1

Is there any reason to NOT use pre-shifted hardware coordinates for sprites in Neo Geo games?. I have been optimising the homebrew game Neo Thunder. And it has annoyed me how much CPU time was spent converting the X and Y (especially) screen coordinates of sprites to hardware coordinates. This is done to make sure they are in the right form to update VRAM correctly. The shifts alone (7 places to the left) take 20 CPU cycles each. With a large amount of sprites, quite a lot of time is "wasted" doing this.


O3sZmaM.png


I think using native hardware coordinates would also mean that implementing a sprite update buffer (where you save sprite updates for the vertical blank period) becomes much more trivial + faster. In the sense it would not be needed for many sprites now. Since the X and Y values can now be *directly* taken from the bullet-list, alien-list etc with no need for duplication or pointers

Negatives (for Neo Thunder) :

- With the current version of NeoThunder, doing it this way, would mean i can no longer use ADDQ, SUBQ to quickly make a bounding box for a bullet in the player bullets VS Aliens collision detection routine (the most time intensive routine which is in inline assembler)

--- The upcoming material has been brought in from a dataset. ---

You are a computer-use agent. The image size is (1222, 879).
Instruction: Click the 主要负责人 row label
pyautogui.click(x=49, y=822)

- I also won't be able to use the limit-check trick that works with unsigned numbers where you only need one limit check instead of 2.

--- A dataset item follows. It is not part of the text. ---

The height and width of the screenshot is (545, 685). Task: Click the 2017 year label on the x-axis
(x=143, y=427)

However I think overall it would be much faster to do it this way because I would save a lot of time throughout the program

Neo Thunder is maybe unique in that every sprite is only 1 character in height and has no sticky bits set - so I can keep these lower bits permanently set and they won't affect comparisons etc. But even in games that don't have this advantage, it would be fast to just OR in the correct settings. (actually thinking about it more, some comparisons will work anyway so the OR is not needed for those)

I don't *need* to do this in order to get the game running smoothly, but it has made me think about the best way to store X and Y values for future projects. And it is always good to save time if possible

What do people think about doing it like this? Are there downsides that I am not seeing?

Thank you 👍

2

I just looked up Sega Megadrive sprites and so much easier 🙂 No need for shifts and y coords increase as they go down the screen. Only downside is top left of screen is 128,128

LSzwPVu.png

3

I am 60% of the way through converting the game code to use "pre-shifted hardware coordinates now" so I thought I would report back in case anyone else is interested in doing this in future.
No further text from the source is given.